Today, the DoD has privatized more than 200,000 military housing units, including apartments, townhouses and even single family homes.
Looking to the Future
“The true test of housing privatization will be what condition (the homes) are in in 20 years,” Sikes said. “When we started it, all everybody wanted to do was to go take a picture out in front of the ribbon-cutting of the new house.”
But Sikes asserts that it’s necessary to assess how rents flowing into the projects contribute to all of the houses over time, not just what the DoD initially built.
“We need to watch that for the next 15-20 years,” Sikes said. “We do a long-term review of the projects to see what the income streams are like and how much money is being built up in the reinvestment account so they can replace them in the future.”

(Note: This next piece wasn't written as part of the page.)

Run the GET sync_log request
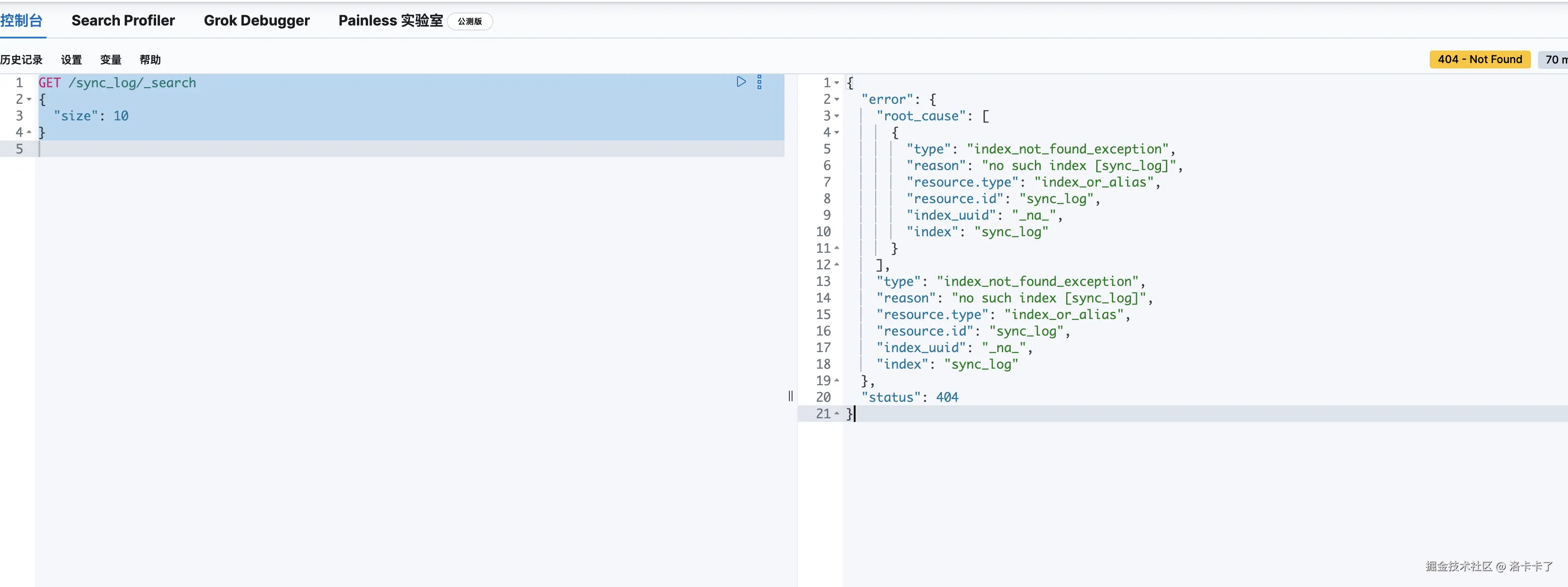 [x=741, y=81]
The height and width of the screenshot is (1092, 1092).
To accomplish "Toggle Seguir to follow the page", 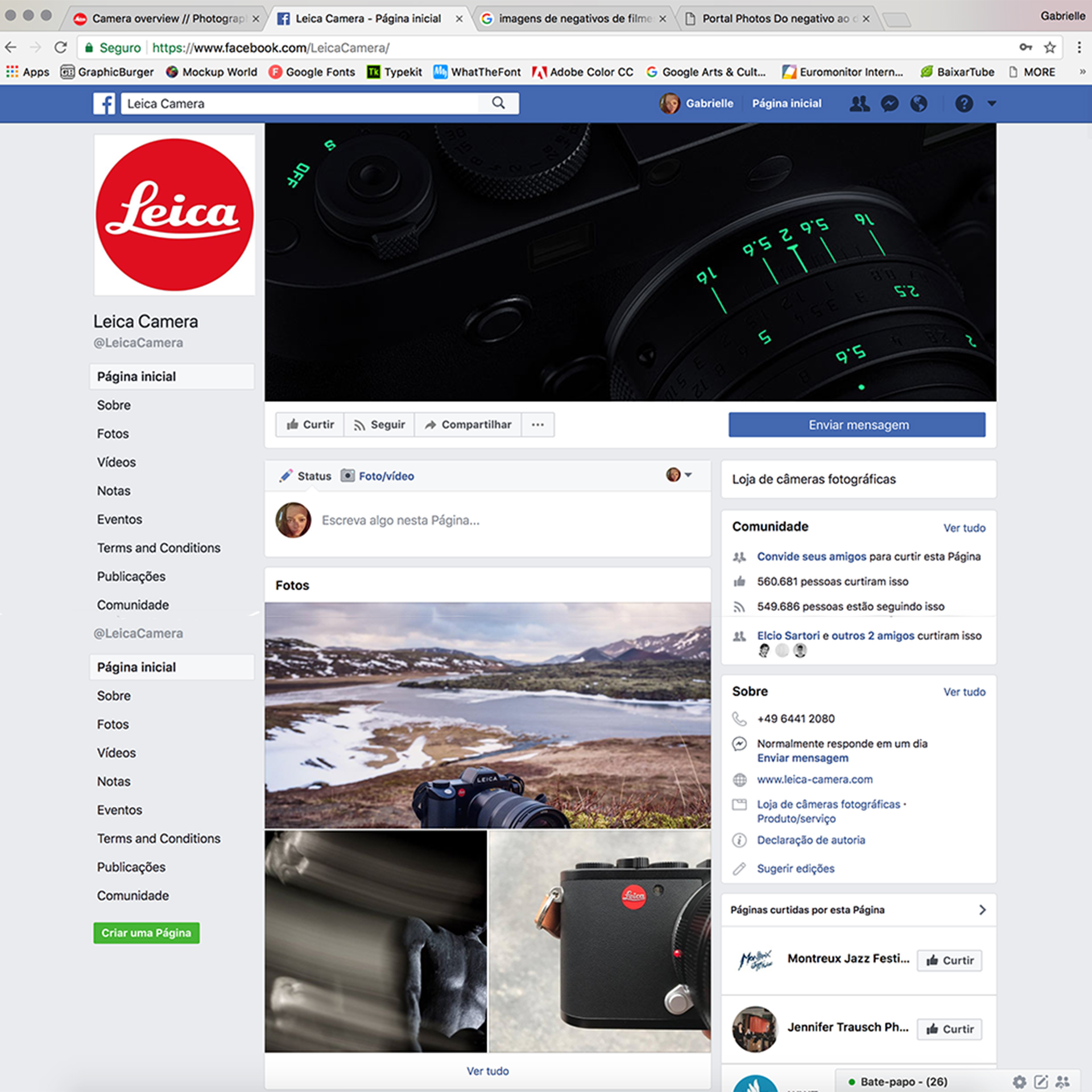I will [379, 425].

According to Sikes, about a third of the houses are healthy, particularly those in the coastal regions, because the rents are based on higher allowances. Some houses, he said, are average basic housing allowances while an additional third are remote with lower allowances.
Still, Sikes noted the Army, Navy and Air Force each have good portfolio oversight to monitor reinvestment, but a new threat to the process emerges when the housing money comes from bill-payers.
“When you’re doing the budget and it gets cut, which is amplified now under sequestration, what goes first is the money for the infrastructure,” Sikes said. “The beauty of privatization is that it gets out from under that because the money is coming into the allowance account and so therefore that’s safe.”
That is, until this year, when the DoD had a one percent decrease in basic housing allowances, which he said many expect will continue over time.
“When we started housing privatization there was about a 15 percent plus out of pocket in the allowance accounts,” Sikes said, adding that concurrently the DoD shifted to zero out-of-pocket allowances, which increased the amount of money in the projects and made them healthier. “If we start to go the other way, we can’t let the projects be affected by that -- because if we gradually reduce the income going into the projects, we’ll also reduce the quality of the houses.”
As such, Sikes said the services have all realized that families, not projects will need to absorb the 1 percent decrease. Pentagon officials, therefore, seek to ensure the housing quality is protected and fairly implemented to avoid disproportionate burdens based on DoD decisions relative to the bigger budget.
Ultimately, Sikes praised the “patriotic partners” in privatization, but said he wants to maintain long-term relationships to stabilize portfolios and ensure the agreements remain mutually beneficial for years to come.